[Begin Dataset excerpts]

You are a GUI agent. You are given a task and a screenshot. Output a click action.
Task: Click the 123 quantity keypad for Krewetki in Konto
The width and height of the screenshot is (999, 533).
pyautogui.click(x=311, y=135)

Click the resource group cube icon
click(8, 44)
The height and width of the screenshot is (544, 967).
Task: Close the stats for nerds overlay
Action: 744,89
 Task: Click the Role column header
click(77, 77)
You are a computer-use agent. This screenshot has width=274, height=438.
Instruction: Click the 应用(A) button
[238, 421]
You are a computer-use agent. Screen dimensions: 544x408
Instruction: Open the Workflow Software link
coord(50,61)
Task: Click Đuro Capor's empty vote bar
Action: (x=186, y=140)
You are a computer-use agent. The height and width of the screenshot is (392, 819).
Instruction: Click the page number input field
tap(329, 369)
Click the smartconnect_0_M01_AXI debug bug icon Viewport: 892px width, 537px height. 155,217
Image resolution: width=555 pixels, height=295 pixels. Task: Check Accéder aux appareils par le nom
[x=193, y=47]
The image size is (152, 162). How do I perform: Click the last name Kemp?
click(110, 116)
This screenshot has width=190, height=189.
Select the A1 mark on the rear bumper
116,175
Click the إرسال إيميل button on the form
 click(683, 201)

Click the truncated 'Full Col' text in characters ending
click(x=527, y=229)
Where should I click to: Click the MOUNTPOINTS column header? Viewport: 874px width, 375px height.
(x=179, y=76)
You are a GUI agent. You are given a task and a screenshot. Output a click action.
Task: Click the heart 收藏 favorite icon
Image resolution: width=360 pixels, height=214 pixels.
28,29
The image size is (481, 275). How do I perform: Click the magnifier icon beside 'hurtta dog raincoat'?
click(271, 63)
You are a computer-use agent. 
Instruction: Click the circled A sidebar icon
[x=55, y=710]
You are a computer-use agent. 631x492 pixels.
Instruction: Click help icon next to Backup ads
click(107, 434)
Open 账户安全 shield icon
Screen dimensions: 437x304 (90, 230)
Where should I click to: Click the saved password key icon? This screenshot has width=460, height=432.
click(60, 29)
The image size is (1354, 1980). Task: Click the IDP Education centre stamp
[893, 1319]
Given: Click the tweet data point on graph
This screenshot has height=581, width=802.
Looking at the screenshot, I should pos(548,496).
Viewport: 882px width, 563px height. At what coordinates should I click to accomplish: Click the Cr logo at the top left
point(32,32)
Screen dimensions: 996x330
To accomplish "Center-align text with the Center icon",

[End Dataset excerpts]

[What you are asked to do] Copy every line above, word for word, without changing anything.

[Response to the task]
You are a GUI agent. You are given a task and a screenshot. Output a click action.
Task: Click the 123 quantity keypad for Krewetki in Konto
The width and height of the screenshot is (999, 533).
pyautogui.click(x=311, y=135)

Click the resource group cube icon
click(8, 44)
The height and width of the screenshot is (544, 967).
Task: Close the stats for nerds overlay
Action: 744,89
 Task: Click the Role column header
click(77, 77)
You are a computer-use agent. This screenshot has width=274, height=438.
Instruction: Click the 应用(A) button
[238, 421]
You are a computer-use agent. Screen dimensions: 544x408
Instruction: Open the Workflow Software link
coord(50,61)
Task: Click Đuro Capor's empty vote bar
Action: (x=186, y=140)
You are a computer-use agent. The height and width of the screenshot is (392, 819).
Instruction: Click the page number input field
tap(329, 369)
Click the smartconnect_0_M01_AXI debug bug icon Viewport: 892px width, 537px height. 155,217
Image resolution: width=555 pixels, height=295 pixels. Task: Check Accéder aux appareils par le nom
[x=193, y=47]
The image size is (152, 162). How do I perform: Click the last name Kemp?
click(110, 116)
This screenshot has width=190, height=189.
Select the A1 mark on the rear bumper
116,175
Click the إرسال إيميل button on the form
 click(683, 201)

Click the truncated 'Full Col' text in characters ending
click(x=527, y=229)
Where should I click to: Click the MOUNTPOINTS column header? Viewport: 874px width, 375px height.
(x=179, y=76)
You are a GUI agent. You are given a task and a screenshot. Output a click action.
Task: Click the heart 收藏 favorite icon
Image resolution: width=360 pixels, height=214 pixels.
28,29
The image size is (481, 275). How do I perform: Click the magnifier icon beside 'hurtta dog raincoat'?
click(271, 63)
You are a computer-use agent. 
Instruction: Click the circled A sidebar icon
[x=55, y=710]
You are a computer-use agent. 631x492 pixels.
Instruction: Click help icon next to Backup ads
click(107, 434)
Open 账户安全 shield icon
Screen dimensions: 437x304 (90, 230)
Where should I click to: Click the saved password key icon? This screenshot has width=460, height=432.
click(60, 29)
The image size is (1354, 1980). Task: Click the IDP Education centre stamp
[893, 1319]
Given: Click the tweet data point on graph
This screenshot has height=581, width=802.
Looking at the screenshot, I should pos(548,496).
Viewport: 882px width, 563px height. At what coordinates should I click to accomplish: Click the Cr logo at the top left
point(32,32)
Screen dimensions: 996x330
To accomplish "Center-align text with the Center icon",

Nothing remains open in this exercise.